For the Democrats, it has become almost a religious rite for any presidential aspirant to be anointed and blessed by a connection with JFK. Is it a macabre ritual that honours martyrdom? Or, is it an attempt to rise to the flowing oratorical language and nuance that JFK achieved with the penmanship of Ted Sorensen? Or, maybe it's just that Americans love winners and stars and, JFK is definitely a star 45 years after his assasination. Anyway, this piece deals with the irony that the political and economic plank upon which JFK stood when he was, himself, a presidential aspirant in 1960 and, after he was inaugurated President, is more consonant with present-day Republicanism than it does the Democrats'.
The John F. Kennedy legacy came up repeatedly during the Democratic National Convention. But today, would JFK even be a Democrat?
Kennedy supported, in today's lexicon, a George W. Bush-like "belligerent" approach to fighting the Cold War, and told CBS' Walter Cronkite it would be "a great mistake" to withdraw the American presence from Vietnam. In his 1961 inaugural speech, Kennedy said, "Let every nation know, whether it wishes us well or ill, that we shall pay any price, bear any burden, meet any hardship, support any friend, oppose any foe, in order to assure the survival and the success of liberty."
How would such a man feel about fighting today's global peril -- Islamofascism?
Barack Obama likes to point to the 1961 Kennedy-Khrushchev summit to support his desire for meetings "without preconditions" with enemies such as Iran and North Korea.
But Kennedy's secretary of State, Dean Rusk, urged against such a non-conditions-based summit. And later, Kennedy called the summit meeting the "roughest thing in my life. (Khrushchev) just beat the hell out of me. I've got a terrible problem if he thinks I'm inexperienced and have no guts." Indeed, Khrushchev thought Kennedy a weak amateur.
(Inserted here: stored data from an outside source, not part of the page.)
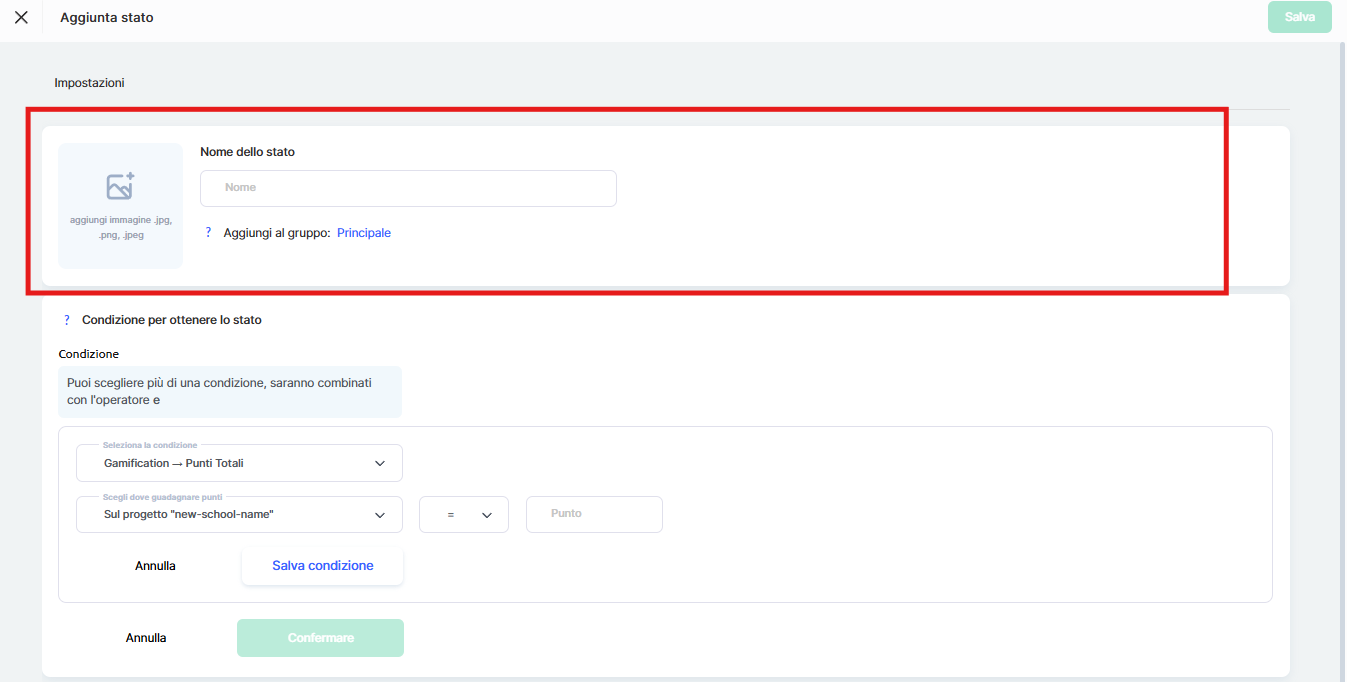Close the Aggiunta stato panel with X
1347x682 pixels.
(x=21, y=17)
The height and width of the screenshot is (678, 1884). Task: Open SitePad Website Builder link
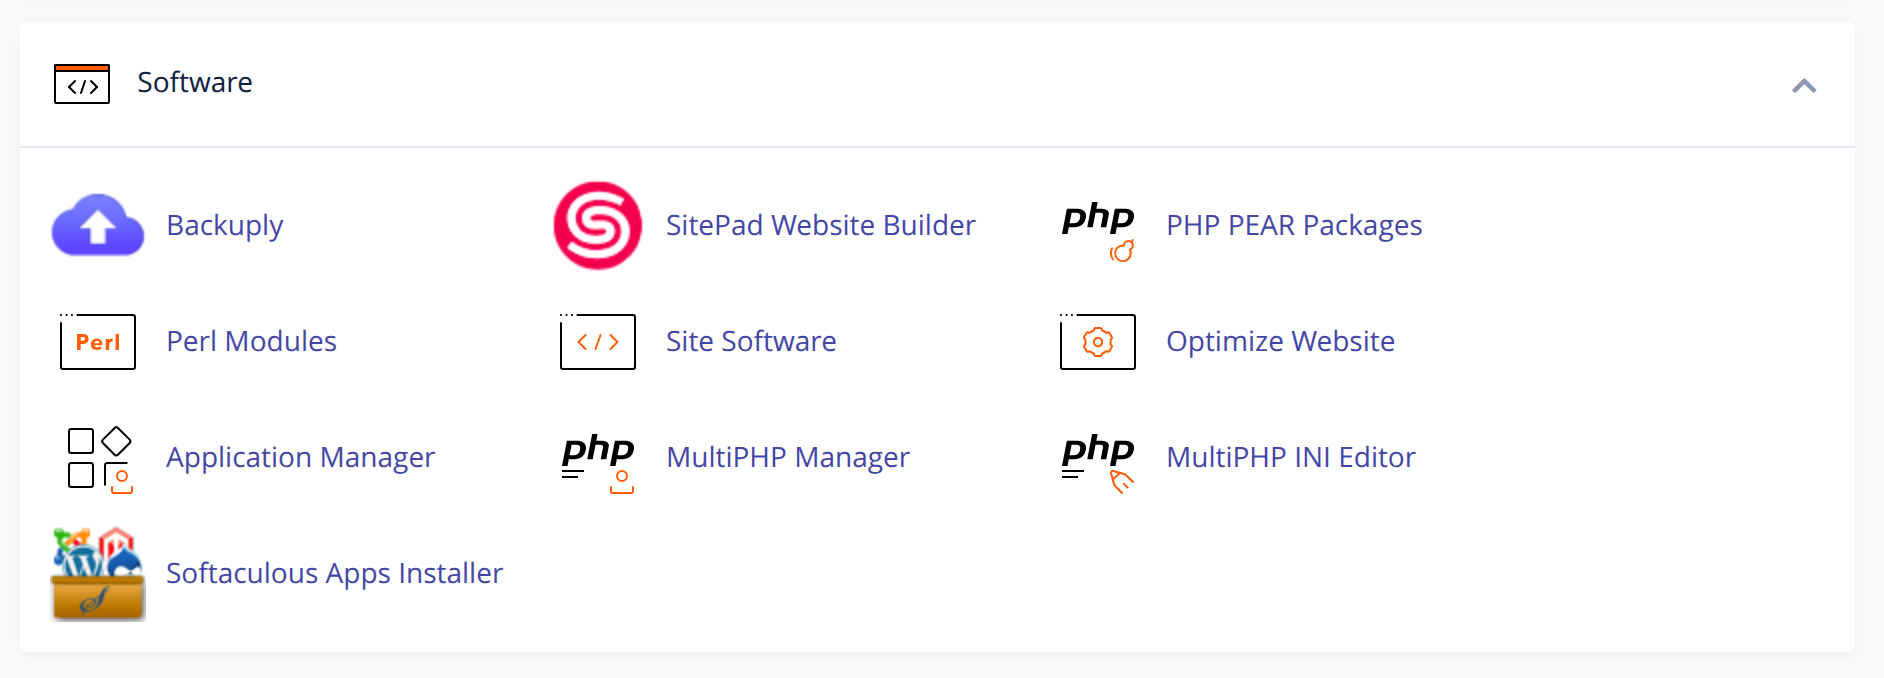pos(820,226)
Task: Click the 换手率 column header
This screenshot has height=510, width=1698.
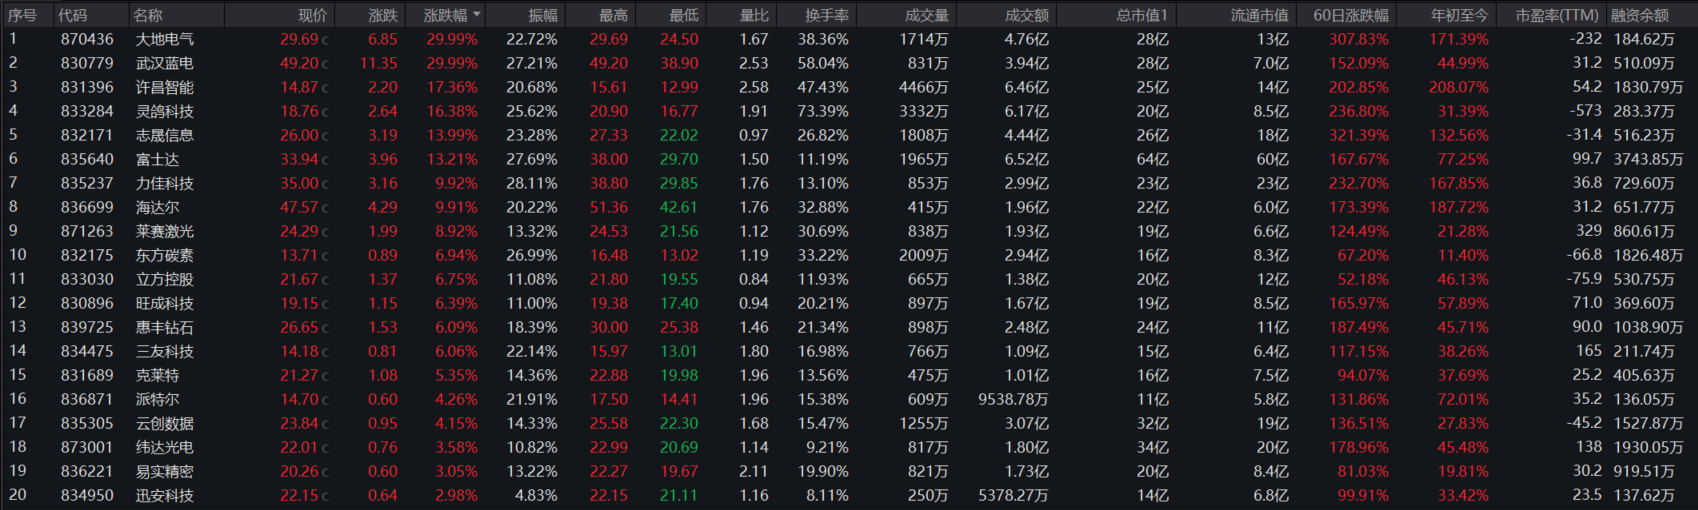Action: tap(826, 15)
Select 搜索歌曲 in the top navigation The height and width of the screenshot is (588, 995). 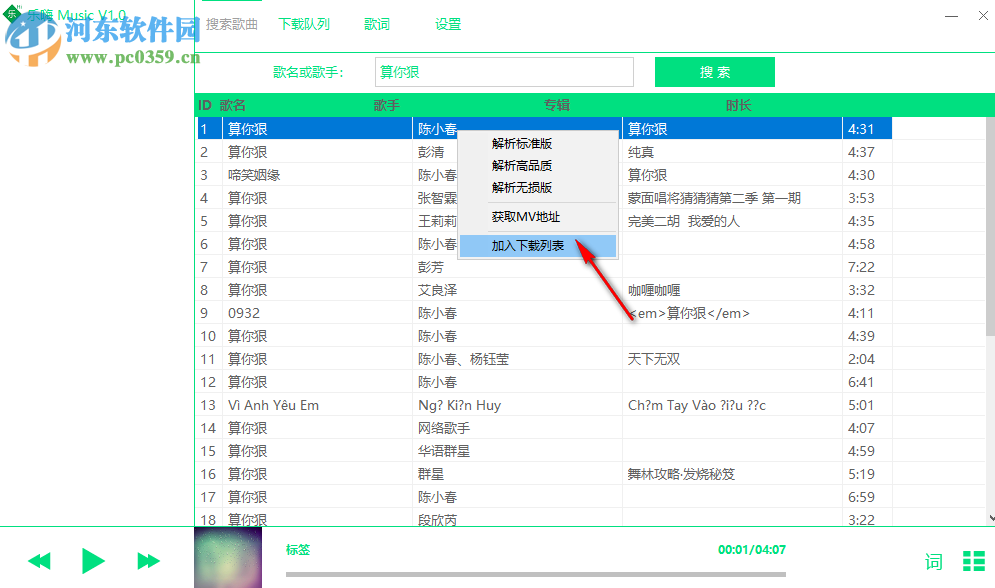pyautogui.click(x=232, y=24)
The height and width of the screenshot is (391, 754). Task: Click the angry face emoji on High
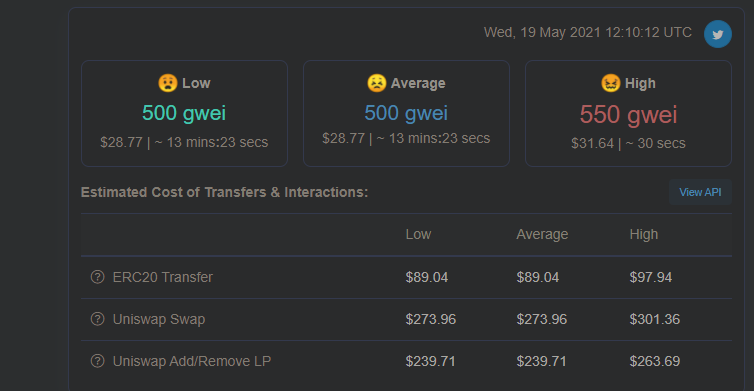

Following the summit, Khrushchev built the Berlin Wall and placed missiles in Cuba, an action that led the world to the brink of nuclear conflict.
Kennedy believed in cutting taxes -- deeply and dramatically. Before Kennedy's tax cuts, the top marginal tax rate stood at over 90 percent, and Kennedy -- albeit after his assassination -- got it reduced to 70 percent, a much greater percentage reduction than did Bush. Kennedy, in a 1962 speech before the Economic Club of New York said, "It is a paradoxical truth that tax rates are too high today and tax revenues are too low and the soundest way to raise the revenues in the long run is to cut the rates now. The experience of a number of European countries and Japan have borne this out. This country's own experience with tax reduction in 1954 has borne this out. And the reason is that only full employment can balance the budget, and tax reduction can pave the way to that employment. The purpose of cutting taxes now is not to incur a budget deficit, but to achieve the more prosperous, expanding economy, which can bring a budget surplus."
In January 1963, Kennedy addressed Congress: "Lower rates of taxation will stimulate economic activity and so raise the levels of personal and corporate income as to yield within a few years an increased -- not a reduced -- flow of revenues to the federal government." Several days later, JFK sent another message to Congress: "Our tax system still siphons out of the private economy too large a share of personal and business purchasing power and reduces the incentive for risk, investment and effort -- thereby aborting our recoveries and stifling our national growth rate."
In a televised national address just two months before his assassination, Kennedy broke it down: "A tax cut means higher family income and higher business profits and a balanced federal budget. Every taxpayer and his family will have more money left over after taxes for a new car, a new home, new conveniences, education and investment. Every businessman can keep a higher percentage of his profits in his cash register or put it to work expanding or improving his business, and as the national income grows, the federal government will ultimately end up with more revenues."
Kennedy, unlike Obama, opposed race-based preferences. In a 1963 interview, Kennedy expected blacks to resist a call for preferential treatment: "The Negro community did not want job quotas to compensate for past discrimination. What I think they would like is to see their children well educated, so that they could hold jobs ... and have themselves accepted as equal members of the community. ... I don't think we can undo the past. In fact, the past is going to be with us for a good many years in uneducated men and women who lost their chance for a decent education. We have to do the best we can now. That is what we are trying to do."
Kennedy also objected to assigning positions or granting promotions based on what today's advocates call underrepresentation: "I think it is a mistake to begin to assign quotas on the basis of religion or race -- color -- nationality. ... On the other hand, I do think that we ought to make an effort to give a fair chance to everyone who is qualified -- not through a quota -- but just look over our employment rolls, look over our areas where we are hiring people and at least make sure we are giving everyone a fair chance. But not hard and fast quotas. ... We are too mixed, this society of ours, to begin to divide ourselves on the basis of race or color."
So when the haze disappears, what remains? A man of limited government, low taxes and strong national defense who rejected a government-led redistribution of wealth.
In other words, someone who would today fit very comfortably in the party -- the Republican Party.